The effect of sleep onset on upper airway muscle activity in patients with sleep apnoea versus controls

Pharyngeal dilator muscles are important in the pathophysiology of obstructive sleep apnoea syndrome (OSA). We have previously shown that during wakefulness, the activity of both the genioglossus (GGEMG) and tensor palatini (TPEMG) is greater in patients with OSA compared with controls. Further, EMG activity decreases at sleep onset, and the decrement is greater in apnoea patients than in healthy controls. In addition, it is known that the prevalence of OSA is greater in middle‐aged compared with younger men. Thus, we had two goals in this study. First we compared upper airway muscle activity between young and middle‐aged healthy men compared with men with OSA. We also explored the mechanisms responsible for the decrement in muscle activity at sleep onset in these groups. We investigated muscle activity, ventilation , and upper airway resistance (UAR) during wakefulness and sleep onset (transition from α to θ EEG activity) in all three groups.

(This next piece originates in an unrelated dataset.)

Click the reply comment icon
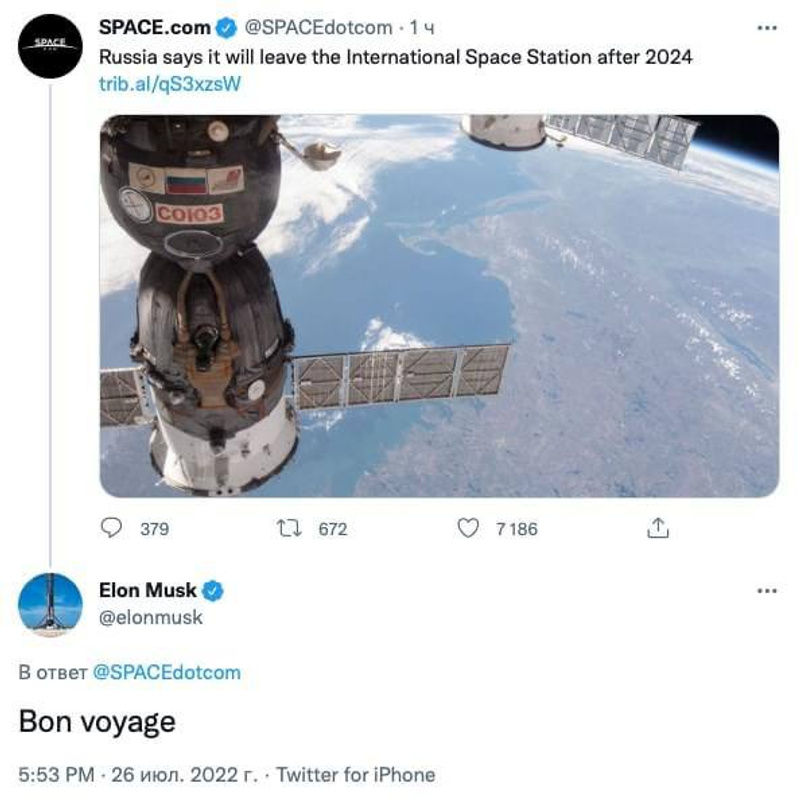Screen dimensions: 800x805 click(x=114, y=528)
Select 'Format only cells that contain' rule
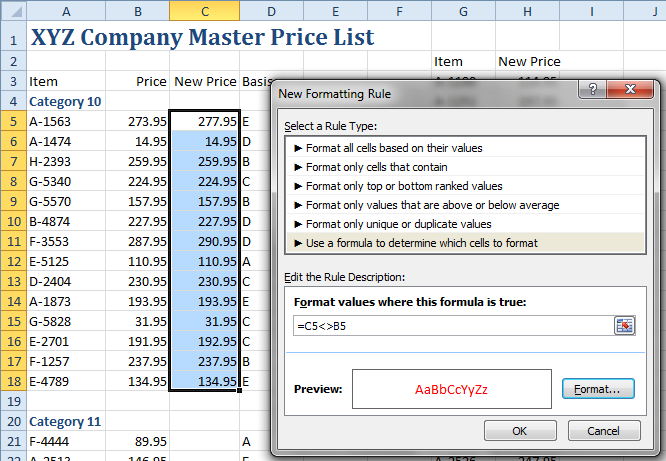This screenshot has width=666, height=461. tap(376, 167)
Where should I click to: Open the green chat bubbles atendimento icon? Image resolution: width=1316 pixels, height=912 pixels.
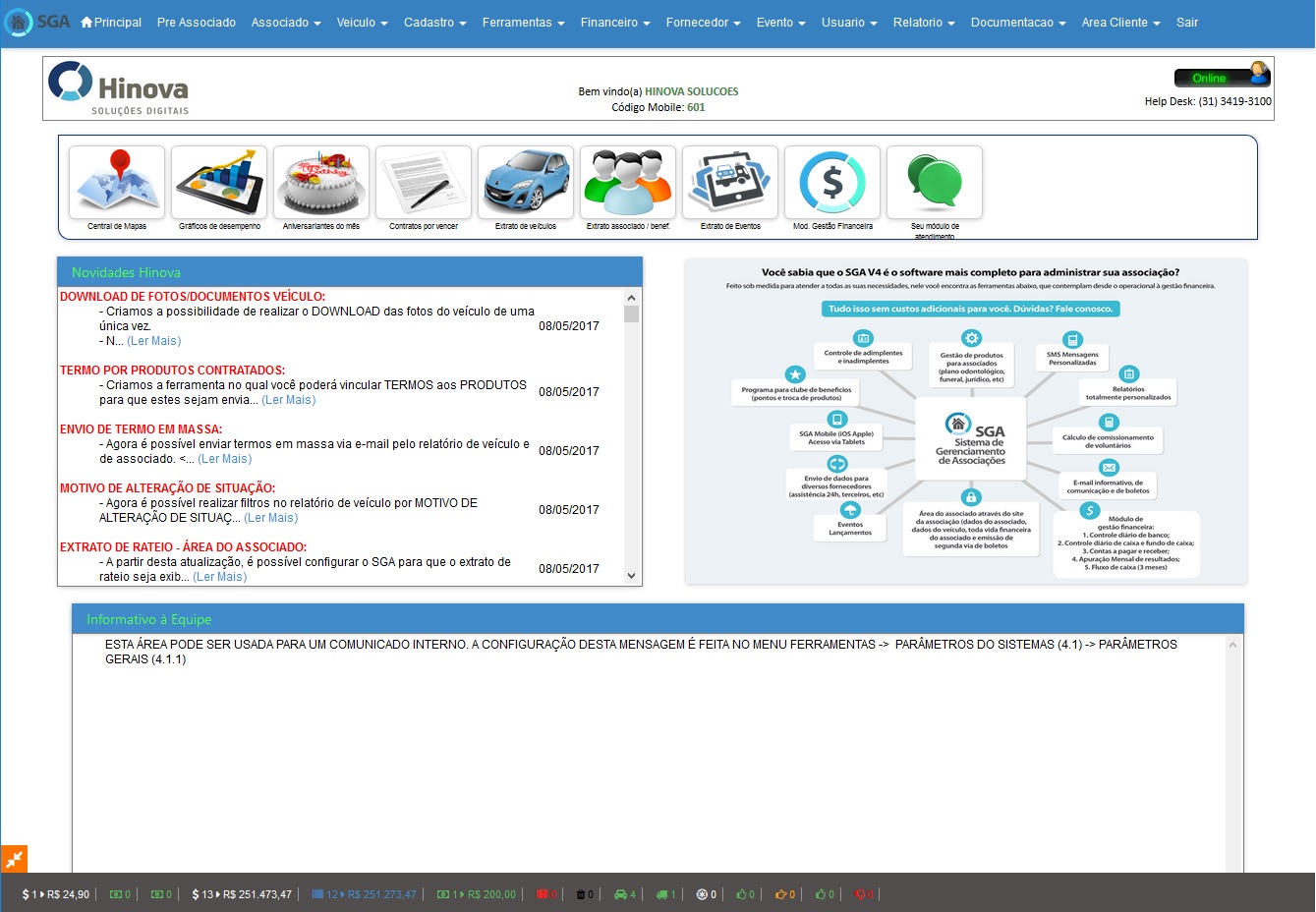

Measurements were obtained during basal breathing (BB) and nasal continuous positive airway pressure (CPAP) was applied to reduce negative pressure‐mediated muscle activation). We found that during wakefulness there was a gradation of GGEMG and UAR (younger < older < OSA) and that muscle activity was reduced by the application of nasal CPAP (to a greater degree in the OSA patients). Although CPAP eliminated differences in UAR during wakefulness and sleep, GGEMG remained greater in the OSA patients. During sleep onset, a greater initial fall in GGEMG was seen in the OSA patients followed by subsequent muscle recruitment in the third to fifth breaths following the α to θ transition. On the CPAP night, and GGEMG still fell further in the OSA patients compared with control subjects. CPAP prevented the rise in UAR at sleep onset along with the associated recruitment in GGEMG. Differences in TPEMG among the groups were not significant. These data suggest that the middle‐aged men had upper airway function midway between that of young normal men and the abnormal airway of those with OSA. Furthermore it suggests that the initial sleep onset reduction in upper airway muscle activity is due to loss of a ‘wakefulness’ stimulus, rather than to loss of responsiveness to negative pressure, and that this wakefulness stimulus may be greater in the OSA patient than in healthy controls.